# Work order
Looking at the records below, state how many lines include the string "computer" and add nothing further.

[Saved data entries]

_ _ _

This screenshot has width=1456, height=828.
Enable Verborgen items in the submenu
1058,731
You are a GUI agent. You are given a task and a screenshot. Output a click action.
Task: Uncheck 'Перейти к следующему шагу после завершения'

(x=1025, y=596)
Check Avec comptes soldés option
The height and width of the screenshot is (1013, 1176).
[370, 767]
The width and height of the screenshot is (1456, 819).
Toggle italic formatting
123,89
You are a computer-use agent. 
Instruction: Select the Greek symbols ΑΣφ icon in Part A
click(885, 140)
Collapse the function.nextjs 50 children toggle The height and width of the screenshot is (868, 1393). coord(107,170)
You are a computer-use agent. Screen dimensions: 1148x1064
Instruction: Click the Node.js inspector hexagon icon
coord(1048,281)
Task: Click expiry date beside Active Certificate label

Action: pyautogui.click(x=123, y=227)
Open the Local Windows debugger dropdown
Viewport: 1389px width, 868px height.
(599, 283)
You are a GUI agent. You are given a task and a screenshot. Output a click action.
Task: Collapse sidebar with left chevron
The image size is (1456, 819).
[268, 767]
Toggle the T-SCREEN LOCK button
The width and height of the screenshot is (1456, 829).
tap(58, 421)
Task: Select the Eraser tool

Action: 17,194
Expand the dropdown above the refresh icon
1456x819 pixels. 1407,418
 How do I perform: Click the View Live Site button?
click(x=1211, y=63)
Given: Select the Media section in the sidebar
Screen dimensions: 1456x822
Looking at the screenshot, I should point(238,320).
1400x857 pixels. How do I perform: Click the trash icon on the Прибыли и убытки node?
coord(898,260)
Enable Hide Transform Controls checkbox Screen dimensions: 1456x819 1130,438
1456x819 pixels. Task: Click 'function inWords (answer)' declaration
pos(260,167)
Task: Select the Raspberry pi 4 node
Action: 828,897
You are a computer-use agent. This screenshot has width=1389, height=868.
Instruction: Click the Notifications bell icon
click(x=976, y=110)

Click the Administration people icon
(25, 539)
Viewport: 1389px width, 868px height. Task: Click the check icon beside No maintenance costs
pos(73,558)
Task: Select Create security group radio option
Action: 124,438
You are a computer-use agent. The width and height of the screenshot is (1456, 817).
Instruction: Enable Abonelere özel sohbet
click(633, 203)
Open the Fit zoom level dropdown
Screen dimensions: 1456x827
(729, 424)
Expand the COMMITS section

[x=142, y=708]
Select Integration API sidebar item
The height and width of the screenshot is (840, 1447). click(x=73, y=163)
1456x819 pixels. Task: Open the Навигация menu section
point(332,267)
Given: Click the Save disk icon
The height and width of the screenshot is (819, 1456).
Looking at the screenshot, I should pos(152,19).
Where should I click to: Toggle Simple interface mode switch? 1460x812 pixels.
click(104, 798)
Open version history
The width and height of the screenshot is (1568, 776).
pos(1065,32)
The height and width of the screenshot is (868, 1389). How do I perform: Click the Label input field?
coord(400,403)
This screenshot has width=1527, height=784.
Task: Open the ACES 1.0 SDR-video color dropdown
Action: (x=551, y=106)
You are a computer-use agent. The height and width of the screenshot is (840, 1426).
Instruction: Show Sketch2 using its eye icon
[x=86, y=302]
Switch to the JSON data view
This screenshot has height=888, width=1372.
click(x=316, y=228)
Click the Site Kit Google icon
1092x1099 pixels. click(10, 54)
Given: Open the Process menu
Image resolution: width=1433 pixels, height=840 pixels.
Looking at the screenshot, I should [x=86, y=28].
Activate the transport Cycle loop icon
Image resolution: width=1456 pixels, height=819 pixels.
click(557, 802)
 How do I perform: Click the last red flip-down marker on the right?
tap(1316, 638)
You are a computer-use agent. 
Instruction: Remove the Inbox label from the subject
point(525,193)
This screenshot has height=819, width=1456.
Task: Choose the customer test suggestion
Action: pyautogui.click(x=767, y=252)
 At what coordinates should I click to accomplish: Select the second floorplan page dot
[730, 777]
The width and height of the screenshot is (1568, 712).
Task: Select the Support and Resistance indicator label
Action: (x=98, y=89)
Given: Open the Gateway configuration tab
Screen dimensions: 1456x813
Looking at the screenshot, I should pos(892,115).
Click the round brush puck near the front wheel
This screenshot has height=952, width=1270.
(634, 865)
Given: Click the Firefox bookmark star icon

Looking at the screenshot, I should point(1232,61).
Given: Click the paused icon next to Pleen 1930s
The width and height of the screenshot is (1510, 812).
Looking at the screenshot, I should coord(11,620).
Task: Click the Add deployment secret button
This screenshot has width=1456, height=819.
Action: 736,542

_ _ _

# Result for this exercise
6